In questa crisi c’è stata anche la possibilità di conoscere meglio gli altri, di scoprire il loro vero valore al di là delle apparenze e delle convenzioni della vita sociale. C’è chi non ha capito nulla, chi si è illuso, chi non ha retto alla pressione, alla paura, ai ricatti. Con lo stesso metro di giudizio con cui abbiamo valutato noi stessi dobbiamo ora valutare gli altri, verificando in che misura le loro carenze siano state diverse dalle nostre, più gravi o leggere, se una persona che non stimavamo si è comportata meglio di una che ritenevamo più preparata, se chi doveva mostrare forza ha invece miseramente fallito, se chi doveva capire si è invece fatto ingannare. Sono valutazioni queste che, sia pur spiacevoli, è necessario comunque fare, in quanto è più che giusto conoscere e scegliere le persone con cui condividere il percorso della vita.
Ora che è sopraggiunta una parvenza di pace si tende a dimenticare, e di queste cose non si parla volentieri. Ma non si può ignorare quello che è stato, anche perché tutti gli eventi compiuti comportano conseguenze che in futuro torneranno a manifestarsi, in un modo o nell’altro.

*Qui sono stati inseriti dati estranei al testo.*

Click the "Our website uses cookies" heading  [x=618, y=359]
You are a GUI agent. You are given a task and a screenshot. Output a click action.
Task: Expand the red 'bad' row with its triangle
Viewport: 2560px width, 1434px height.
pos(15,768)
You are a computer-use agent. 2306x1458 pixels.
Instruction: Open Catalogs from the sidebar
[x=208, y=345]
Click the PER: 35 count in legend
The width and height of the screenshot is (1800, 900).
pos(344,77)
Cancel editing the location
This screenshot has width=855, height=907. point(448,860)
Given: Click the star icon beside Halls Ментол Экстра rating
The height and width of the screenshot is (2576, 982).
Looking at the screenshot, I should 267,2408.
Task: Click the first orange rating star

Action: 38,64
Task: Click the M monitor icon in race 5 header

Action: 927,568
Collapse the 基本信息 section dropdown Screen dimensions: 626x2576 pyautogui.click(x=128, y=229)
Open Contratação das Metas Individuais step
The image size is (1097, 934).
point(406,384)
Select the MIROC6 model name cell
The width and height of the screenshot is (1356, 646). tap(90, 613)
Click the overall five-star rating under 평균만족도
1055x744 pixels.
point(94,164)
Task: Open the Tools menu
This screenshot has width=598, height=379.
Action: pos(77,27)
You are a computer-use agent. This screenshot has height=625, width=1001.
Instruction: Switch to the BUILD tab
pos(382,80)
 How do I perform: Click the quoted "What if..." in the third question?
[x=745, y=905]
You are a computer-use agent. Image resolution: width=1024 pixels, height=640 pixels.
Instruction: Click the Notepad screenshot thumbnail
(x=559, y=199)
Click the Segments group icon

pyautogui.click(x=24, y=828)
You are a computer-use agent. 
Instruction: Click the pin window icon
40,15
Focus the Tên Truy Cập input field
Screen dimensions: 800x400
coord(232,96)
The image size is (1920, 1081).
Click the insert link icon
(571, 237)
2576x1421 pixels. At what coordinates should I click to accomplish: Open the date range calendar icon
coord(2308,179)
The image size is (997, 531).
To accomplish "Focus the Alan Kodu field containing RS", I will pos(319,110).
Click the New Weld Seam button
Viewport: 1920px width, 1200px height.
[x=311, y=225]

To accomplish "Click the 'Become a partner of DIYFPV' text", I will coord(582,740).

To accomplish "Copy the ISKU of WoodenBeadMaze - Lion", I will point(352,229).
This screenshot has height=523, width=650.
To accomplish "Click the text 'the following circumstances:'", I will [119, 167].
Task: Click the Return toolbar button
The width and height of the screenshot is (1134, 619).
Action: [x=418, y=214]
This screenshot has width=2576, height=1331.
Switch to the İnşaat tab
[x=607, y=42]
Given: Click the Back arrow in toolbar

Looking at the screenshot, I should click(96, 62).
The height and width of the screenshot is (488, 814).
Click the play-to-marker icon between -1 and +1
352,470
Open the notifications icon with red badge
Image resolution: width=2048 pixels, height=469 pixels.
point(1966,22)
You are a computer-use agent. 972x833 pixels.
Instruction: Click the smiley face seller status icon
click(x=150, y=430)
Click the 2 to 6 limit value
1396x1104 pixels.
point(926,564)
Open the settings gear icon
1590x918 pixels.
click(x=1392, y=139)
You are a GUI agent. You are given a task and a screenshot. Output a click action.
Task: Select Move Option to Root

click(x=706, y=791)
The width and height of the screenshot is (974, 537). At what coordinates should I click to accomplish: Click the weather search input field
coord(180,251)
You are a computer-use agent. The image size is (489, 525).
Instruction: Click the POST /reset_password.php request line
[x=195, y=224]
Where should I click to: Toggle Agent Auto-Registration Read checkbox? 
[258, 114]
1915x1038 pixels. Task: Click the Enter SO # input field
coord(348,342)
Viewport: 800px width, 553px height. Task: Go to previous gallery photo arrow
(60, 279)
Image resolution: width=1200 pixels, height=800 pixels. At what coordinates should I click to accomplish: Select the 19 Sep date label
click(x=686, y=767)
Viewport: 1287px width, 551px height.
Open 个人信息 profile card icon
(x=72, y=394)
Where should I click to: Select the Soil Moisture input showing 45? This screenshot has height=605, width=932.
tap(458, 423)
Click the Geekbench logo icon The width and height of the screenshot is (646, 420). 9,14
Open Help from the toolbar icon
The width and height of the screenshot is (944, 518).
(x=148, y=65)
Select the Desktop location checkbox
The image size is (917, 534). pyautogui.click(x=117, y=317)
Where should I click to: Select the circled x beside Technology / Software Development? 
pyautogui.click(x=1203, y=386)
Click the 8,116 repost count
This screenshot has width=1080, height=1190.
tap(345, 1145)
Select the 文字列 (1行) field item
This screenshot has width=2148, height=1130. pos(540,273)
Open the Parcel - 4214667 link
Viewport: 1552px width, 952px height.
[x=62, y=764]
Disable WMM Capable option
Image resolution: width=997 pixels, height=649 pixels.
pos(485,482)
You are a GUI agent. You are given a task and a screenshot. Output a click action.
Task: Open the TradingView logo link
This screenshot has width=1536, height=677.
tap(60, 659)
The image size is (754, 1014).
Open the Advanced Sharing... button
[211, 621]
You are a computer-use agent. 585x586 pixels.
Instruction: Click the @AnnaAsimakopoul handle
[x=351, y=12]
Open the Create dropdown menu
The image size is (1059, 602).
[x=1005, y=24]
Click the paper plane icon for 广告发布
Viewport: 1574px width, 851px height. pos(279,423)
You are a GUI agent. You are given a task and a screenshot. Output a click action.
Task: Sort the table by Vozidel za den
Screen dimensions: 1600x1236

Inoltre, pur essendoci lasciati alle spalle quest’esperienza, ciò non toglie che altre situazioni simili potrebbero sempre ripresentarsi, imponendo scelte forse ancora più nette o dolorose. È necessario quindi fare tesoro di quanto è avvenuto, per non farsi più cogliere alla sprovvista, per essere preparati al meglio, in equilibrio, nel giusto rapporto con se stessi e con gli altri, affinché la resistenza agli assalti possa essere la più efficace possibile, senza sbandamenti o dubbi, mantenendosi fermi nei principi e cercando di fare in modo che siano questi e non le suggestioni esterne a guidare i nostri pensieri e i nostri atti, testimoniando la nostra presenza nel mondo come esseri attivi e non come semplici pedine di un gioco più grande di noi.